++++ Supplied information ++++
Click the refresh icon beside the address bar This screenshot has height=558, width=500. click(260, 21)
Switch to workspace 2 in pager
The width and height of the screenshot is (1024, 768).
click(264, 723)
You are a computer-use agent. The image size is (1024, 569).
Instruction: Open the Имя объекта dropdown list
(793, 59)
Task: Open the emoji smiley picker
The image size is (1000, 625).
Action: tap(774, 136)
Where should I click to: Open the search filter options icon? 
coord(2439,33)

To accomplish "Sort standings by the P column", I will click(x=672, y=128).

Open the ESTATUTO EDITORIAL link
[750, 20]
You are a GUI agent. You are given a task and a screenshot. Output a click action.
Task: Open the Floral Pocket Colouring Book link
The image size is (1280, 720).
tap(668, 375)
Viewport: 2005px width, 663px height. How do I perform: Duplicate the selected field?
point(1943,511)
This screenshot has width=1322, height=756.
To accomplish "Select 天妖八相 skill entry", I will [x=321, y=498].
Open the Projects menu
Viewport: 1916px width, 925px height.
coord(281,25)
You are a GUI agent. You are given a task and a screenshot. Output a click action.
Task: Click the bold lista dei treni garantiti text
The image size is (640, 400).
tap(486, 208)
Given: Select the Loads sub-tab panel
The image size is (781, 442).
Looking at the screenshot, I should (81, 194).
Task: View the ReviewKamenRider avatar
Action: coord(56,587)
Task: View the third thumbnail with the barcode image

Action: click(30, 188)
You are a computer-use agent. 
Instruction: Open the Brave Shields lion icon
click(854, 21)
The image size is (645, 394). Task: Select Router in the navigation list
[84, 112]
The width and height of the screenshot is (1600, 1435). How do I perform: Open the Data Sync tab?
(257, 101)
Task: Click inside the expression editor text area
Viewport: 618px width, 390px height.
++++
◆ Your instructions
Rewrite all of the records above as a numbered list, leaving out the blank lines.

◆ Task result
1. Click the refresh icon beside the address bar This screenshot has height=558, width=500. click(260, 21)
2. Switch to workspace 2 in pager
3. The width and height of the screenshot is (1024, 768).
4. click(264, 723)
5. You are a computer-use agent. The image size is (1024, 569).
6. Instruction: Open the Имя объекта dropdown list
7. (793, 59)
8. Task: Open the emoji smiley picker
9. The image size is (1000, 625).
10. Action: tap(774, 136)
11. Where should I click to: Open the search filter options icon? 
12. coord(2439,33)
13. To accomplish "Sort standings by the P column", I will click(x=672, y=128).
14. Open the ESTATUTO EDITORIAL link
15. [750, 20]
16. You are a GUI agent. You are given a task and a screenshot. Output a click action.
17. Task: Open the Floral Pocket Colouring Book link
18. The image size is (1280, 720).
19. tap(668, 375)
20. Viewport: 2005px width, 663px height. How do I perform: Duplicate the selected field?
21. point(1943,511)
22. This screenshot has width=1322, height=756.
23. To accomplish "Select 天妖八相 skill entry", I will [x=321, y=498].
24. Open the Projects menu
25. Viewport: 1916px width, 925px height.
26. coord(281,25)
27. You are a GUI agent. You are given a task and a screenshot. Output a click action.
28. Task: Click the bold lista dei treni garantiti text
29. The image size is (640, 400).
30. tap(486, 208)
31. Given: Select the Loads sub-tab panel
32. The image size is (781, 442).
33. Looking at the screenshot, I should (81, 194).
34. Task: View the ReviewKamenRider avatar
35. Action: coord(56,587)
36. Task: View the third thumbnail with the barcode image
37. Action: click(30, 188)
38. You are a computer-use agent. 
39. Instruction: Open the Brave Shields lion icon
40. click(854, 21)
41. The image size is (645, 394). Task: Select Router in the navigation list
42. [84, 112]
43. The width and height of the screenshot is (1600, 1435). How do I perform: Open the Data Sync tab?
44. (257, 101)
45. Task: Click inside the expression editor text area
46. Viewport: 618px width, 390px height.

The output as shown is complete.